E como que está sendo levar essa experiência para o Brasil inteiro? No estúdio você está num ambiente controlado, ao vivo entra o fator da performance e o desafio de tangibilizar isso pra plateia. O que vocês sentiram dessa transição?
FBC: Eu canto né, o Vhoor toca as músicas e assim, muita coisa se perde do estúdio até o show, por que tem muitas vozes ali. Eu canto sem dobras e junto da Iza Sabino ao vivo, mas a sensação que eu tenho é que o “Baile” tem muitas oportunidades de crescimento, pensando em termos de show.
O Miami possibilita fazer arranjos muito bons com outros instrumentos, com banda e etc e a sensação que eu tenho é que se a gente conseguir fazer algo relacionado a isso novamente, como se fosse um volume 2, vai ser necessário fazer uma parada grande, por que que a galera com certeza vai querer shows desses trabalhos que estão por vir.
A ideia era assim, o Vhoor é o beatmaker, tá ligado? Muita gente acha que ele é meu DJ por que no “Baile” eu deixo a ideia que o Vhoor é o DJ que toca as mais brabas, sacou? Mas agora nós estamos vendo uma forma de trabalhar junto, fazendo o nosso show crescer e levar a experiência do disco com um show mais completo e que dialogue com os festivais e shows que acontecem no Brasil e fora daqui.
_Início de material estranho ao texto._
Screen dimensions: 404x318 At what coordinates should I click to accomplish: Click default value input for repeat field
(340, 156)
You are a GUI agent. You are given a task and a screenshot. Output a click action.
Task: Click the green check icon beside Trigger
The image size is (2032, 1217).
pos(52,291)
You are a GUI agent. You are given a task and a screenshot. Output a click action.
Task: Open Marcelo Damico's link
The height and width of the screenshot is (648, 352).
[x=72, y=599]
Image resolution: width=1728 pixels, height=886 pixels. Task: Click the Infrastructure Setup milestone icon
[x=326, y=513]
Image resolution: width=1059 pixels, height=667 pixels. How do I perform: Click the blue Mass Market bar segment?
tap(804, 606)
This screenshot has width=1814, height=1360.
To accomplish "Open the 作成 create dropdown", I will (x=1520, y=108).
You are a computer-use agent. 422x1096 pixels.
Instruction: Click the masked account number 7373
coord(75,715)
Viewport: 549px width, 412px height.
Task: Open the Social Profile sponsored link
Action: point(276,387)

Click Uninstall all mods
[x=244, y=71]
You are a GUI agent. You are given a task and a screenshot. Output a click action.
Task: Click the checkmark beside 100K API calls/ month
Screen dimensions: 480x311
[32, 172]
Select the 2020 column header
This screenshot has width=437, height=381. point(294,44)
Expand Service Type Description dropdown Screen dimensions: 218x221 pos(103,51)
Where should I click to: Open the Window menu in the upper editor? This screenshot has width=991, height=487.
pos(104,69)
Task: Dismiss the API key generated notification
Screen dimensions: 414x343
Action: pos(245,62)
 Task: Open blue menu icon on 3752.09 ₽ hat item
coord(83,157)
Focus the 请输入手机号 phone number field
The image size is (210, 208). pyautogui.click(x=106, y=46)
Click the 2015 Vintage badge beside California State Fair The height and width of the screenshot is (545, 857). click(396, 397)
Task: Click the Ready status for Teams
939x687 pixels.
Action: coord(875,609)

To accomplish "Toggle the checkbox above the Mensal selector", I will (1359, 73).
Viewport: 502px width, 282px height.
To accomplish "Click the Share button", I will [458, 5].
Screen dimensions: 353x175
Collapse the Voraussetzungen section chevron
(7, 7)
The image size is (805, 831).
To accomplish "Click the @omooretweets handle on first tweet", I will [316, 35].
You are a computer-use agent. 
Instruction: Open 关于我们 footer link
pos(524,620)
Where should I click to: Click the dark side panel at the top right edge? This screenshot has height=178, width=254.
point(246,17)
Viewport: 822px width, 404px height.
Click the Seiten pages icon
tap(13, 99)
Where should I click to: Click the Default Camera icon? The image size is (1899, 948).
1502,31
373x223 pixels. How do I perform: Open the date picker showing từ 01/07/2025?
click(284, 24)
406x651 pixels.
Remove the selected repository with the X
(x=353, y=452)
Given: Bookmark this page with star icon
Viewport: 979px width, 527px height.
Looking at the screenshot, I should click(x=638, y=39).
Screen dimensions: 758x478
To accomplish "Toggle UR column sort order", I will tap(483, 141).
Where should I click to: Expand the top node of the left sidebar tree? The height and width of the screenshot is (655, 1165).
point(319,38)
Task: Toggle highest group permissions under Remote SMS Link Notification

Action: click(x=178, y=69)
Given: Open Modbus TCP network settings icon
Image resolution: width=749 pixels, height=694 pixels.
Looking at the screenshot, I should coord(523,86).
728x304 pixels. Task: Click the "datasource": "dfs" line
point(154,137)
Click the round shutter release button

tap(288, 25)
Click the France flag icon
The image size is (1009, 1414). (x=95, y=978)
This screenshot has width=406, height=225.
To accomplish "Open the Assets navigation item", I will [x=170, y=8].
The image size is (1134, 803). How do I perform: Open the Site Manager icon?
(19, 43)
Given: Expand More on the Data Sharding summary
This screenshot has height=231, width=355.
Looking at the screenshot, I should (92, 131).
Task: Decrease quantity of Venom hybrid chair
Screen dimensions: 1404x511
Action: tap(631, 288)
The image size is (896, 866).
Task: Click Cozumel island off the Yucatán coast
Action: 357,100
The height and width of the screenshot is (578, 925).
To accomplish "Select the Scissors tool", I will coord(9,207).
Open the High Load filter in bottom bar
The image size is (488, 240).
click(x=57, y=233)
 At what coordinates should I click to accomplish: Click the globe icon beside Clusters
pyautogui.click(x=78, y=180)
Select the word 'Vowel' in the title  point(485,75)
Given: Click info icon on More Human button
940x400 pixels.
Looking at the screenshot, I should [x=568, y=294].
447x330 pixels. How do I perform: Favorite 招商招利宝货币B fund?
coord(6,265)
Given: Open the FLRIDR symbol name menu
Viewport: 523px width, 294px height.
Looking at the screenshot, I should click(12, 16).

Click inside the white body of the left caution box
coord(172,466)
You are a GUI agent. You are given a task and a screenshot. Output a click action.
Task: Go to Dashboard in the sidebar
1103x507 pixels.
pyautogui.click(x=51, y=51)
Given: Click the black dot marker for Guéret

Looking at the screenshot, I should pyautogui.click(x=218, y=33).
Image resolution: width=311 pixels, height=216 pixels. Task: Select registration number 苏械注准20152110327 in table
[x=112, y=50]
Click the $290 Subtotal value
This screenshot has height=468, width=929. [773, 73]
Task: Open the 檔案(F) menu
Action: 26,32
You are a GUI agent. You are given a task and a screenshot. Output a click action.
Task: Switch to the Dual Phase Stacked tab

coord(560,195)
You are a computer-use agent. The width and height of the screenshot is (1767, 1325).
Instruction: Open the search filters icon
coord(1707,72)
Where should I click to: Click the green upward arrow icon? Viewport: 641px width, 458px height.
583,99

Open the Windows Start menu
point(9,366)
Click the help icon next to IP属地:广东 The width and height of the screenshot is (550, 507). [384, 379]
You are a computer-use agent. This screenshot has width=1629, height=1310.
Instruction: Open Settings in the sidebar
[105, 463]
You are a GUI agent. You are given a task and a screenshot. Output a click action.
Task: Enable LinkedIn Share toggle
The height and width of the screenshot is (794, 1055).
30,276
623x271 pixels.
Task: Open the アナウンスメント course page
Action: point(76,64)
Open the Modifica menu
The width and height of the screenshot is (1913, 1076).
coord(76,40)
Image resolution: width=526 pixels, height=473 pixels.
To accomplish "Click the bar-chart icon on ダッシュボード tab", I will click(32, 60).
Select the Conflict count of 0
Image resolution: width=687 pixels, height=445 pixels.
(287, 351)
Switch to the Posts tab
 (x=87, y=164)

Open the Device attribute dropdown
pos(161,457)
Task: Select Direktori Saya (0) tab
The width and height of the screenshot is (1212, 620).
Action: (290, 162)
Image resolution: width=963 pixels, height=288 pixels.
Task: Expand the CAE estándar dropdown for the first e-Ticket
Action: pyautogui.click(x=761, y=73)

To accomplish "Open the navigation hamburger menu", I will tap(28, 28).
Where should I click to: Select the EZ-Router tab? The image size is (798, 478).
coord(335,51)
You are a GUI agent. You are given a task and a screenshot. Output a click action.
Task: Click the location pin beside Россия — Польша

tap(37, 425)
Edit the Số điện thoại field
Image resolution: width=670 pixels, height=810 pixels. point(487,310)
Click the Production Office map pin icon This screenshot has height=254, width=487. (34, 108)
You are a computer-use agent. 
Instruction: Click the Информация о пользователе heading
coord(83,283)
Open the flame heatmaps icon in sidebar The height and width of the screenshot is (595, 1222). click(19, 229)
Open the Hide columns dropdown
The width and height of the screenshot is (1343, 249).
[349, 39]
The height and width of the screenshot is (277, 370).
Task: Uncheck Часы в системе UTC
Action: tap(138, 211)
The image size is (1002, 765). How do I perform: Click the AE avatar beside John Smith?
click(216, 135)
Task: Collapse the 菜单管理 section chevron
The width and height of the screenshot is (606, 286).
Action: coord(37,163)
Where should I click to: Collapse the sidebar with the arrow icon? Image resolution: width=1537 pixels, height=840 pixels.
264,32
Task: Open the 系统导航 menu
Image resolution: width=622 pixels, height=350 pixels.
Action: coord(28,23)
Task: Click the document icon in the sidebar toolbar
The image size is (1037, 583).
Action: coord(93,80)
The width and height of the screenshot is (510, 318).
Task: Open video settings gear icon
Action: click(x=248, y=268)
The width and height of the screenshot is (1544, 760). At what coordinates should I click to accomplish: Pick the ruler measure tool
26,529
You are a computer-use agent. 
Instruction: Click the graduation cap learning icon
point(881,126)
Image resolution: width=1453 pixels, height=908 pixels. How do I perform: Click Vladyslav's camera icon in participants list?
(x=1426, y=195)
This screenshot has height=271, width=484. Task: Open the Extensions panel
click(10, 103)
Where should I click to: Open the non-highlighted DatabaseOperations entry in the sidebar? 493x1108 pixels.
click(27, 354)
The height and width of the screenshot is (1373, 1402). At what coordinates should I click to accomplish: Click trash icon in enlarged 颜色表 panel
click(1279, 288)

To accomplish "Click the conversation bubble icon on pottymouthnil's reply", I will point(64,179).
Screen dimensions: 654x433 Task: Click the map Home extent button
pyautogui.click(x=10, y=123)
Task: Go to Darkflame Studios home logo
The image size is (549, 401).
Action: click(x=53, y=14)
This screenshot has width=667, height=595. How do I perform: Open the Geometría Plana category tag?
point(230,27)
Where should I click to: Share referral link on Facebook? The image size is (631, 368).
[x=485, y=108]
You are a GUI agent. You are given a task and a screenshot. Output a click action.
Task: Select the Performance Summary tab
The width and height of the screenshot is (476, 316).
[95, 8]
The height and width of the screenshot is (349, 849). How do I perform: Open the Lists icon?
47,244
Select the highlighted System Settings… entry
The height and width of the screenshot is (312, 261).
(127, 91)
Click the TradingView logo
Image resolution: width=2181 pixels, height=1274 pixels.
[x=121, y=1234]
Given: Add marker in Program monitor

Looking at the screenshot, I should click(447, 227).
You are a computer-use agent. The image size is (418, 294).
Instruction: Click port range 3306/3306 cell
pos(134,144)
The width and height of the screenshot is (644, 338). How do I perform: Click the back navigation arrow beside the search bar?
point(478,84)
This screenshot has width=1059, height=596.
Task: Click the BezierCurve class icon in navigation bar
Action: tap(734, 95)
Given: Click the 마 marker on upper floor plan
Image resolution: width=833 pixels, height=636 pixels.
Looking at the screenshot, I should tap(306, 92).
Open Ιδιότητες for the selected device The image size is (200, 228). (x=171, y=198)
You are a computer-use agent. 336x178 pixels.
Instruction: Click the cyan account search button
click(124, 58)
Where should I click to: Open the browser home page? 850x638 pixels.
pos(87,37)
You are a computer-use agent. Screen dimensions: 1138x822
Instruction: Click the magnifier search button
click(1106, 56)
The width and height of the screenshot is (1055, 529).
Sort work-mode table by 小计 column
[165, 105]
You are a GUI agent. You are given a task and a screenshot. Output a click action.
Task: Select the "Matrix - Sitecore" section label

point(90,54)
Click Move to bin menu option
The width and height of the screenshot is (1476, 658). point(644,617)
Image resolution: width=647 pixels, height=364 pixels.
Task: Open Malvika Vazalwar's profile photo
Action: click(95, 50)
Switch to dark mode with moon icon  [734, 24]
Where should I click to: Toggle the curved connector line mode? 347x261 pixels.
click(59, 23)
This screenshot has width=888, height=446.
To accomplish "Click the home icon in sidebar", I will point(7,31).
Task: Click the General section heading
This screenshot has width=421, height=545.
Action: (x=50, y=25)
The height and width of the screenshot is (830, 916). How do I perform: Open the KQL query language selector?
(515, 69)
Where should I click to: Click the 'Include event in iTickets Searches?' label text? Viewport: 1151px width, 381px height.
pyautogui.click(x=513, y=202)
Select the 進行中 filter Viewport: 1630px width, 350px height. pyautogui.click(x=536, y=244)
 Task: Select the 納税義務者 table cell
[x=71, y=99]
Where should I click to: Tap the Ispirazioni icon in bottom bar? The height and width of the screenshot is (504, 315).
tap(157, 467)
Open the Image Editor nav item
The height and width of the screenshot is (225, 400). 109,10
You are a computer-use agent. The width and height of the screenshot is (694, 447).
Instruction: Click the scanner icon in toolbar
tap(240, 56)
Para encerrar, queria voltar num negócio que vocês falaram antes, que é o lance de que essa música foi criada numa época que não existia Funk, mas sempre com essa identidade, com forte influência percussiva. Como vocês fizeram essa mistura de brasilidades e trouxeram isso com influência da cena de festas e do movimento de música eletrônica que é muito forte em Minas?
Vhoor: Eu acho que a produção de música eletrônica no Brasil é mais percussiva. Na internet você encontra muito loop, muito material já criado com bastante percussão, então isso vem de muito tempo de pesquisa minha e do Spider, o produtor que cedeu o estudo pra gravar e masterizar o “Baile”.
Qual é o nome do estúdio?
Vhoor: Pro beats, do DJ Spider. Ele passou muito conteúdo pra gente até por que ele também era um DJ antigo da cidade e tinha muito conteúdo dos bailes da época. Era um acervo bem grande que foi muito aproveitado para o desenvolvimento do “Baile”.
Então, além das coisas que a gente já tinha da nossa pesquisa própria de ritmos afro-latinos e brasileiros, foi uma influência que nós conseguimos encaixar na estética do disco e combina bem com as ideias que a gente teve.
Demais, aqui em casa rola direto. Obrigado pelo tempo, sei que está uma grande correria pra vocês.
Valeu meu mano, a gente ficou bem feliz com a entrevista.
Satisfação toda minha, mano. Até a próxima.